Je poussai violemment la barrière qui me revint dans les genoux, je vacillai sous la violence. Je n’y prêtai pas attention seul mon père m’importait. Je courrais dans les allées, à la recherche des bancs qu’il fréquentait. Mon cœur battait la chamade quant à mes genoux le choc avait été rude, j’avais mal.
Je paniquai. Il fallait que je m’asseye, que je me calme, que je mette mes idées en place, que je réfléchisse avant d’appeler les urgences des hôpitaux.
Je lui avais acheté un téléphone portable, avec des grosses touches. Un téléphone étudié pour les gens de son âge mais il ne le prenait jamais. Lorsqu’il l’avait déballé, il s’était fâché « Tu veux me flicker avait-il dit? » Je n’avais rien répondu.
Mais où pouvait-il être ?
Mon cerveau tournait à cent à l’heure. Mais sous la pression il tournait mal. Je ne voulais pas laisser aller sans savoir. Chouiner ne servait à rien. J’avais besoin d’un café. Je franchis la route à nouveau, la tête dans le cercueil sans prêter attention aux véhicules. C’était idiot.
Au bar de l’avenue, en bas de chez lui, le patron me dit qu’il lui disait aller au bois parfois. Le pousse-café qu’il m’offrit me fit chaud au cœur.

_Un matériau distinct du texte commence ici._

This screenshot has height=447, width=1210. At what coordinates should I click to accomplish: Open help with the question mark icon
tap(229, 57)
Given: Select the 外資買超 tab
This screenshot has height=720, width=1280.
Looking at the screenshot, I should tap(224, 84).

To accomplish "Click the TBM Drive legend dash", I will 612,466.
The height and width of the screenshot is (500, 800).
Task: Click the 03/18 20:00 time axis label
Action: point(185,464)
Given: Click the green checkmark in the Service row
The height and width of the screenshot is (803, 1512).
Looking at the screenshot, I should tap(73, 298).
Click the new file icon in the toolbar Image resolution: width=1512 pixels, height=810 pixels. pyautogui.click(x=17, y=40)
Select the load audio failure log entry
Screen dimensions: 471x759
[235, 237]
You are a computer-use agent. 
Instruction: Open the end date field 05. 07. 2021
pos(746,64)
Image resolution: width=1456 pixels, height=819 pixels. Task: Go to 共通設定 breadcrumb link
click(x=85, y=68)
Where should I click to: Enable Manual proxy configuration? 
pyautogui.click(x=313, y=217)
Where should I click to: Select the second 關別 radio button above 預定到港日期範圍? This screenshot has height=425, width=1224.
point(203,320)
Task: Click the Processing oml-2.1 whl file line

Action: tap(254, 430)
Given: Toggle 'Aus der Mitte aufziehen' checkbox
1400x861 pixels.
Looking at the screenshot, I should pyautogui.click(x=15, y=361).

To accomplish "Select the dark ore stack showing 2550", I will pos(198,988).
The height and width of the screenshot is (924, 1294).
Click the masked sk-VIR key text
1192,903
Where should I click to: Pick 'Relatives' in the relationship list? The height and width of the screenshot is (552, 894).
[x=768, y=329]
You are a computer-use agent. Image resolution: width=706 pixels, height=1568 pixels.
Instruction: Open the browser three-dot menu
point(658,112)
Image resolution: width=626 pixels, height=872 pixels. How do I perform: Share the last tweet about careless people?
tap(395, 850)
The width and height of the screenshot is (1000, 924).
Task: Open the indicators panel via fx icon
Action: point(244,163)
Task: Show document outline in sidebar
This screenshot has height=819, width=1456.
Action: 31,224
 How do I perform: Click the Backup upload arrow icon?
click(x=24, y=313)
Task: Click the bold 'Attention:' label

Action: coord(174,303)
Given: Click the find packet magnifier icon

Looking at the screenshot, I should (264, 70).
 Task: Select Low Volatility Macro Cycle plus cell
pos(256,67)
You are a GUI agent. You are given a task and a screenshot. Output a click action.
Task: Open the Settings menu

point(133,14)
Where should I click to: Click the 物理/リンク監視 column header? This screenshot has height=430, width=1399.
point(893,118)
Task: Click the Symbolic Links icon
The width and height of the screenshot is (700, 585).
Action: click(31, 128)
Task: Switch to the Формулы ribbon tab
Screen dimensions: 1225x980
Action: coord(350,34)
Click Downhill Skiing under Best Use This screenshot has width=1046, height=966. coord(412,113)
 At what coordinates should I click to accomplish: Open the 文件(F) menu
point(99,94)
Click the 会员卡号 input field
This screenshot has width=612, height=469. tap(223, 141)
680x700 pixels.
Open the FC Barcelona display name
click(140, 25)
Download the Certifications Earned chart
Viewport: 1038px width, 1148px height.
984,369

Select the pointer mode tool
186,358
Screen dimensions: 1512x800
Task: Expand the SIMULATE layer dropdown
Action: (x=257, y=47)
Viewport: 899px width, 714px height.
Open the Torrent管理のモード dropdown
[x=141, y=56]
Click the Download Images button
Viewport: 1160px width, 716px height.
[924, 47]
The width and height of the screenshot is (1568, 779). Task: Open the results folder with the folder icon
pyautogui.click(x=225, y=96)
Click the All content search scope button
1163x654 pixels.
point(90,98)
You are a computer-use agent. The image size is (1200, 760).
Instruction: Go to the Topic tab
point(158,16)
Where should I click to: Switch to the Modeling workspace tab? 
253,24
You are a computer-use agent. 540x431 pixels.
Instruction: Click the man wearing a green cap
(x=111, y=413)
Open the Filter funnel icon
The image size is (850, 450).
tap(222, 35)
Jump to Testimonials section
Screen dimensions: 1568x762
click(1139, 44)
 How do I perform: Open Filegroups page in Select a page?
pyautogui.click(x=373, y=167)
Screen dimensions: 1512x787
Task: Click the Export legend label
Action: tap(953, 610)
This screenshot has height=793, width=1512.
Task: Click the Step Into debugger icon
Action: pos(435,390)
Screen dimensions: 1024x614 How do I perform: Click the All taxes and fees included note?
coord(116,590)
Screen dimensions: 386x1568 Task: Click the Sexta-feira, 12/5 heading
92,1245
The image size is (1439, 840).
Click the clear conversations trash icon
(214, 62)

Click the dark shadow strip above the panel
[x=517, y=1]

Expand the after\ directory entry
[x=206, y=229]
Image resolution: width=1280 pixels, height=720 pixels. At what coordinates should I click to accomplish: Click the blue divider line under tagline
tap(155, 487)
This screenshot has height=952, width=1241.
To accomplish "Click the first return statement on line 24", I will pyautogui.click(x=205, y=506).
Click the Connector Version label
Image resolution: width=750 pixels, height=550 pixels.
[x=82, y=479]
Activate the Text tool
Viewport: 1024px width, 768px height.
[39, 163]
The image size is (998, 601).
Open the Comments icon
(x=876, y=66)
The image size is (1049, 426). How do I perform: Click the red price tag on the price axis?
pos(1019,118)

Le bois n’était pas loin. Il faisait beau mais froid. Je transpirais sans savoir si c’était dû à l’alcool ou à mes angoisses. Je remontai le boulevard au pas de course, m’engouffrai dans l’avenue puis débouchai sur le bois. J’entrepris le tour du lac à la vitesse de l’éclair, cherchant sur les bancs une silhouette familière, traquant les vieux à chapeau et canne. Le stress, la fatigue, provoquèrent quelques crises d’angoisse, mon cœur battait à 100 à l’heure.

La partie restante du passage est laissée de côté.